As your data set becomes bigger and more complex, things inevitably will go wrong. You’ll encounter problems with bogus data, poor data structure, unexpected values, etc. To mitigate these problems, it’s beneficial to know something about the meta-data, that is, the characteristics of the data set you’re working with.

Meta-data includes things such as the structure (number of rows and columns, delimeter), the type of data (numbers, strings, dates), character encoding, the appearance of null (missing) values, etc. Having an understanding of this meta-data will allow you to perform validation on incoming data to ensure it is up to snuff before adding it to your dataset and will also help you troubleshoot errors when they come up.

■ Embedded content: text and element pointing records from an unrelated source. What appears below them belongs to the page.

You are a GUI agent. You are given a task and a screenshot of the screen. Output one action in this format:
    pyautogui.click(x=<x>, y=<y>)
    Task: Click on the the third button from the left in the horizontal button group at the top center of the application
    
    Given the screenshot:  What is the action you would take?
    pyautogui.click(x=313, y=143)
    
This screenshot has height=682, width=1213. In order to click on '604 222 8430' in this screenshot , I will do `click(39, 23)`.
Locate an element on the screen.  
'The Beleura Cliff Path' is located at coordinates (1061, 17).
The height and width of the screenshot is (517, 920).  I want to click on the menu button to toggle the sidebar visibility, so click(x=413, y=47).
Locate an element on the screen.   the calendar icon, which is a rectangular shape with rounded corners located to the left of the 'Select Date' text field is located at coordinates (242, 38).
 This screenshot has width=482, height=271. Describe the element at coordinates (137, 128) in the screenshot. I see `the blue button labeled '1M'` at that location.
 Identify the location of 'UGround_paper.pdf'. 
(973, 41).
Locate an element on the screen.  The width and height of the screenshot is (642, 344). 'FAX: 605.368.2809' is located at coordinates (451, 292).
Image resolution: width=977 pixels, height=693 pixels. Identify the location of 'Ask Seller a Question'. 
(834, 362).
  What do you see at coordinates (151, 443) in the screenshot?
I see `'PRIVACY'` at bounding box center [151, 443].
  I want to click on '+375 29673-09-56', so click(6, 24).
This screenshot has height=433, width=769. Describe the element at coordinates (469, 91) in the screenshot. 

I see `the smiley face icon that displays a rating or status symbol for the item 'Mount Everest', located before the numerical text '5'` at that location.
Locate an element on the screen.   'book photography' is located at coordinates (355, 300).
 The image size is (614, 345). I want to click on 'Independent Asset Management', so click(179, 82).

In scenarios where it is important to check if incoming data meet our expectations, an alternative approach to using pandas is to use Python’s built-in file reader. Rather than having pandas bring in all the data at once, you can read in each row individually and perform validation before retaining it for the final data set.

Going back to the transactions data example, assume that this time the data is provided in a pipe-delimited text file with the contents as seen below. Inspecting row four you can that the data has been corrupted and only contains four elements. We know that we should expect five elements (columns) per row and we can use Python to validate that each row meets this expectation before adding it to our final data set.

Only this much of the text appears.